# [THE TASK]
Across the data below, count every line where the string "concursal" appears. Answer with the number alone.

☆ ☆ ☆ ☆ ☆ ☆ ☆

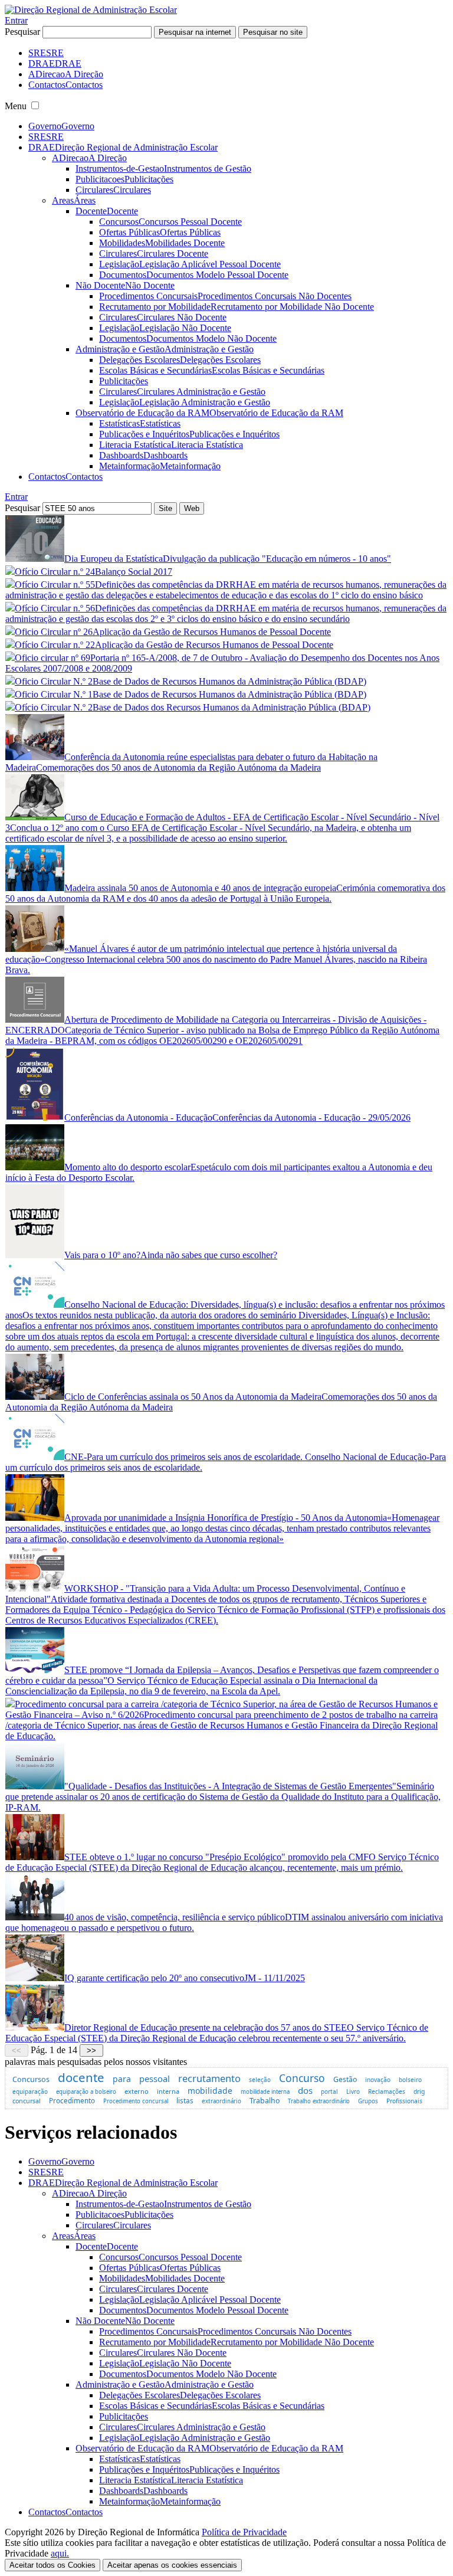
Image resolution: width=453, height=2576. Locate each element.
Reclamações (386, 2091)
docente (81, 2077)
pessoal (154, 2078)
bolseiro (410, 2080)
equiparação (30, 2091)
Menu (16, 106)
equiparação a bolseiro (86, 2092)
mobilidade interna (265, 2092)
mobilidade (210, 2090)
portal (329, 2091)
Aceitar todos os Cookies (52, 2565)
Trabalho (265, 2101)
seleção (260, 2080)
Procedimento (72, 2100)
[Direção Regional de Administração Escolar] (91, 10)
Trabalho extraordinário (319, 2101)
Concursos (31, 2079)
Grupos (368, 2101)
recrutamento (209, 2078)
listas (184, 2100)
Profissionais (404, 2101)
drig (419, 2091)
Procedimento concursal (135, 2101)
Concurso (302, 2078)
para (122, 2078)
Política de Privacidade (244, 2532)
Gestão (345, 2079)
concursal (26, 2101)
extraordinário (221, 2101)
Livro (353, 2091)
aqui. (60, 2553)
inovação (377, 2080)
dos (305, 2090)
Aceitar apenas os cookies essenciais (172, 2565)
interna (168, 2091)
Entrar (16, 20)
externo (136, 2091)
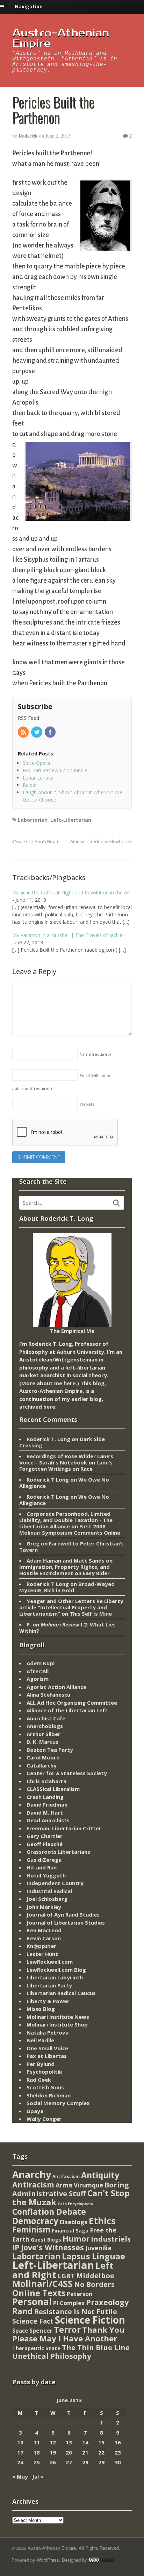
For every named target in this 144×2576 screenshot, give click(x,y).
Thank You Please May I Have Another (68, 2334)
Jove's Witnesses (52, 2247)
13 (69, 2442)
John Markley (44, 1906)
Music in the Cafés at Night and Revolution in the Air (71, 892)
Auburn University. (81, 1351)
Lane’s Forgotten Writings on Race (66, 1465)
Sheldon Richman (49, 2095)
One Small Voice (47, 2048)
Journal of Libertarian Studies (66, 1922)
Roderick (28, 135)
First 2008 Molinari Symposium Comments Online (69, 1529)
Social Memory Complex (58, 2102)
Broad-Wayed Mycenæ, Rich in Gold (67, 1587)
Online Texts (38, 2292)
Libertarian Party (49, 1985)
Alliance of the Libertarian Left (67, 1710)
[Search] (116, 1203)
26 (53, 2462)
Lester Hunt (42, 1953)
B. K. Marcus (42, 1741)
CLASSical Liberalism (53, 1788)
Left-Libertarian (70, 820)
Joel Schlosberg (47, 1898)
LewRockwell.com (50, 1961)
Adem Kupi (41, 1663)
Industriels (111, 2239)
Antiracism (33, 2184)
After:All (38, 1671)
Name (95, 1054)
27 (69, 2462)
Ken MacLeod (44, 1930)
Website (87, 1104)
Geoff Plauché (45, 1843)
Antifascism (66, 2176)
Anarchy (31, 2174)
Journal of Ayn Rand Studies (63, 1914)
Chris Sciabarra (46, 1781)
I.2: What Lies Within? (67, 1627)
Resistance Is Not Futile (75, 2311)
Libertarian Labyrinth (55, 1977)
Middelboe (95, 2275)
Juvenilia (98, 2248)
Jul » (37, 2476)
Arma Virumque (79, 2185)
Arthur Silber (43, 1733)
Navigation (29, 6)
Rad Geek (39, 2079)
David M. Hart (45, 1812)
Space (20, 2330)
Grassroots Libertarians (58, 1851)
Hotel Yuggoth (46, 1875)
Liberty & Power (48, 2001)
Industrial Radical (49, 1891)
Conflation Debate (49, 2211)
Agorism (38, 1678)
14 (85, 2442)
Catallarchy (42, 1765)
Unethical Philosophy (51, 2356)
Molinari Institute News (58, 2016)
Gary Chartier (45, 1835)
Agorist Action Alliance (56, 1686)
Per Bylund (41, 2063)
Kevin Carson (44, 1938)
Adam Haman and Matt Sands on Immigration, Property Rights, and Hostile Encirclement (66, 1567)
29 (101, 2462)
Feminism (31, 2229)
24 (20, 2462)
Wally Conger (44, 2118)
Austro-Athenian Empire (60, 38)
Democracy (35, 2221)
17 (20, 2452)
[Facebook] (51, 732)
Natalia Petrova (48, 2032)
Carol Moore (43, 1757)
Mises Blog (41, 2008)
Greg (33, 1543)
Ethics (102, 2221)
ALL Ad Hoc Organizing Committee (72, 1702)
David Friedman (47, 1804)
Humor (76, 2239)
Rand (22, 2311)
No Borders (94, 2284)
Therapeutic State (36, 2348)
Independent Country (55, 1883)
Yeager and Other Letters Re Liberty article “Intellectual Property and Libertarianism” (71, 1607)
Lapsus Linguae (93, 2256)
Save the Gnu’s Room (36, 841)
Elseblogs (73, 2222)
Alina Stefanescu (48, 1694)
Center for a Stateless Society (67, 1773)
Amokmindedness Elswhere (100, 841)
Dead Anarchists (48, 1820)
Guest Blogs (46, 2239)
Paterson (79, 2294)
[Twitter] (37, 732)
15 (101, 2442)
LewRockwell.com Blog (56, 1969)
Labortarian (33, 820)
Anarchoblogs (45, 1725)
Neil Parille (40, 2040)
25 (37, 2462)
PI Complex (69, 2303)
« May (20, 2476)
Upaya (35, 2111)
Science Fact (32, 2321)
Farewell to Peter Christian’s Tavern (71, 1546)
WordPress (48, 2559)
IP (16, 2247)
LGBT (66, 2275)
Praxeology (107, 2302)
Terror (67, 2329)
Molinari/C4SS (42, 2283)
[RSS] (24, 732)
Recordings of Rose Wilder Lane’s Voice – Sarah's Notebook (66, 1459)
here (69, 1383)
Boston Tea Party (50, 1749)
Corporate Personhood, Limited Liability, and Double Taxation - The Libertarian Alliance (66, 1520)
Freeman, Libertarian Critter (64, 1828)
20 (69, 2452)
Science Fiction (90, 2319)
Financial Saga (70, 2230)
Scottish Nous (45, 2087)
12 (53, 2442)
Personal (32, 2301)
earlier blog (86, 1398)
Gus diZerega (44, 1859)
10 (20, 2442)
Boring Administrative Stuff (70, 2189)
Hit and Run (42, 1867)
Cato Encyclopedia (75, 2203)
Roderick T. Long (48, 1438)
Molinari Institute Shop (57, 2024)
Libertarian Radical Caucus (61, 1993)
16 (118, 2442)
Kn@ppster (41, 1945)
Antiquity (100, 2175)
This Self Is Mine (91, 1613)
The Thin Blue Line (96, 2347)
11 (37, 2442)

☆ ☆ ☆ ☆ ☆ ☆ ☆

# [RESULT]
2